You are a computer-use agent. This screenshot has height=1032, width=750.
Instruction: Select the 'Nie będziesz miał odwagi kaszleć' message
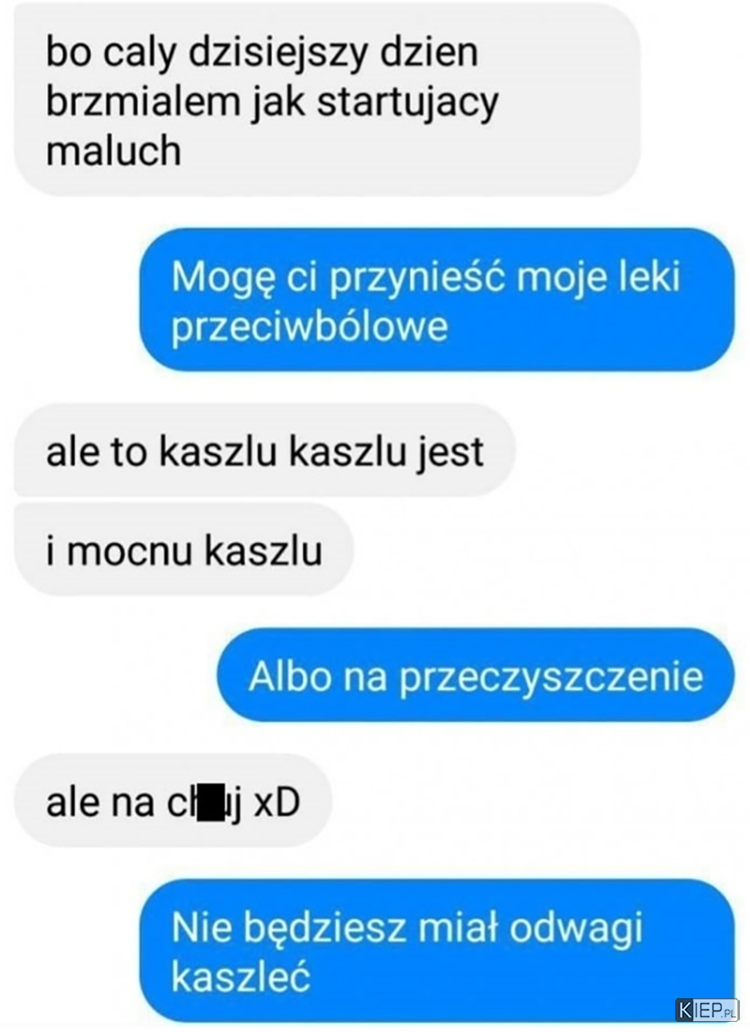tap(436, 950)
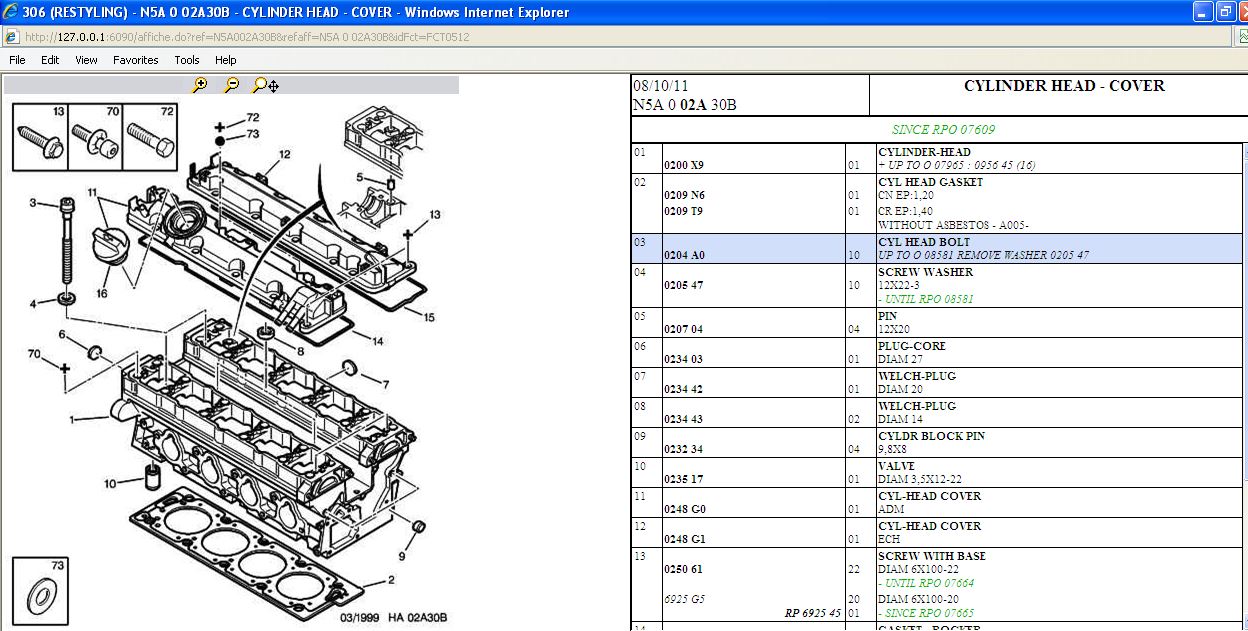
Task: Click the Internet Explorer logo in title bar
Action: (10, 12)
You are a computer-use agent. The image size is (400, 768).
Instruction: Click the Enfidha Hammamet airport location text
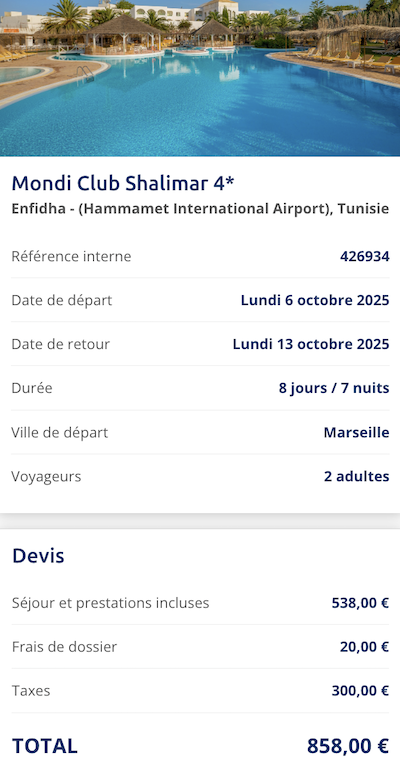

▶ **PROBLEM TO SOLVE**: Could you repeat exactly the lines from the one containing "Instruction: Select the" through the last line of the records, both included, without the pictures?

▶ **TASK ANSWER**:
Instruction: Select the 'Nie będziesz miał odwagi kaszleć' message
tap(436, 950)
Task: Click the Internet Explorer logo in title bar
Action: (10, 12)
You are a computer-use agent. The image size is (400, 768).
Instruction: Click the Enfidha Hammamet airport location text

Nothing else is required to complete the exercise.